The $65,000 prize is one of the richest awards in the world
for a book of poetry.
The prize is Oloruntoba’s latest addition to his string of
awards. The Junta of Happenstance previously won the 2021 Governor General’s
Literary Award for poetry and was longlisted for the Gerald Lampert Memorial
Award and Raymond Souster Award.
The Junta of Happenstance is an exploration of disease, both
medical and emotional. It explores family dynamics, social injustice, the
immigrant experience, economic anxiety and the nature of suffering.
Oloruntoba, who practiced medicine for six years, has
harboured a love for writing poetry since he was 16. His poems explore the
struggles of diasporic peoples around the globe as they traverse both land and
cultures.
His first chapbook, Manubrium, was shortlisted for the 2020
bpNichol Chapbook Award.

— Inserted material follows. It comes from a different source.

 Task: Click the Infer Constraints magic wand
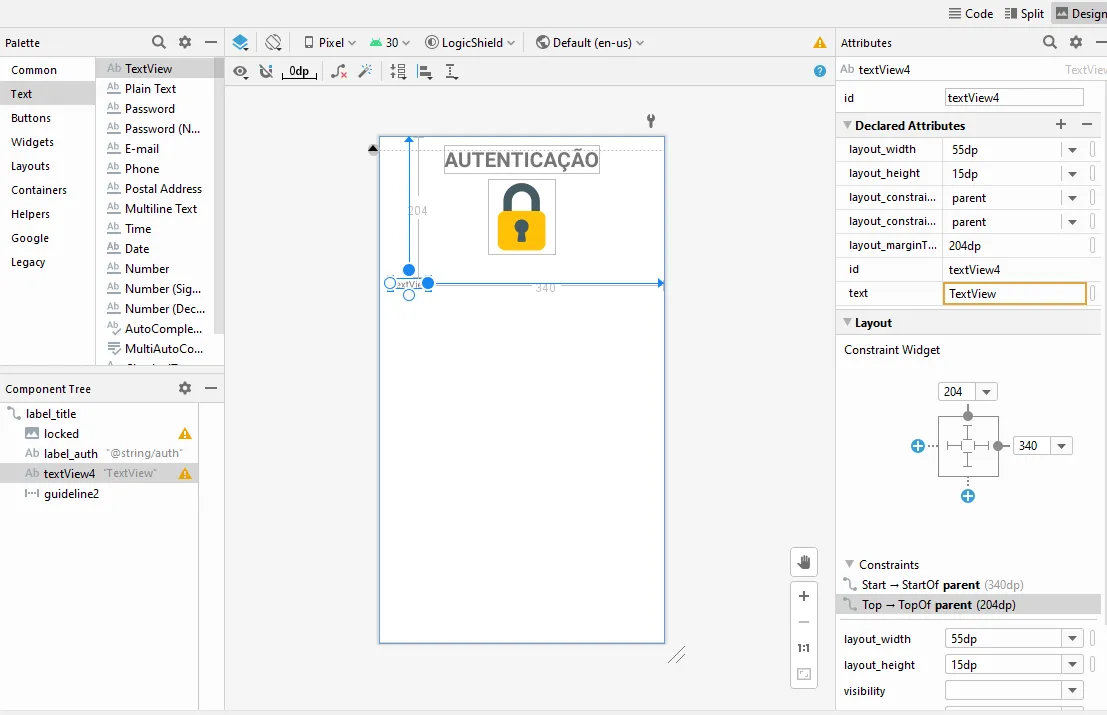point(365,71)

He is also the founder of the literary magazine
Klorofyl.
Oloruntoba was named a writer to watch in 2022 by CBC Books.
His latest book is Each One a Furnace, a poetry book that explores immigration
and transience through the imagery of migratory birds, which typify the unrest
of billions of humans in the modern world.
The other Canadian finalists were Ontario poet Liz Howard,
who made the Canadian shortlist for her second consecutive time and for her
sophomore book, Letters in a Bruised Cosmos, and Montreal poet David Bradford
for the collection Dream of No One but Myself.
The international winner was American poet Douglas Kearney
for Sho, a poetry book that was a 2021 U.S. National Book Award Finalist.
Sho is a collection of poems that reflect Black vernacular
traditions, while examining histories, pop culture, myth and folklore.
The other international finalists included Late to the House
of Words by Catalan writer Gemma Gorga, translated from Catalan by Sharon
Dolin, Eccentric Days of Hope and Sorrow by Ukrainian writer Natalka
Bilotserkivets, translated from Ukrainian by Ali Kinsella & Dzvinia
Orlowsky and Asked What Has Changed by American poet Ed Roberson.
The three judges of the 2022 Griffin Poetry Prize, Adam
Dickinson from Canada, Valzhyna Mort from Belarus and the U.S. and Claudia
Rankine from Jamaica and the U.S., read 639 books of poetry from 16 countries
to make the shortlists.
Other past Canadian winners include Billy-Ray Belcourt, Anne
Carson, Roo Borson, Dionne Brand and Jordan Abel.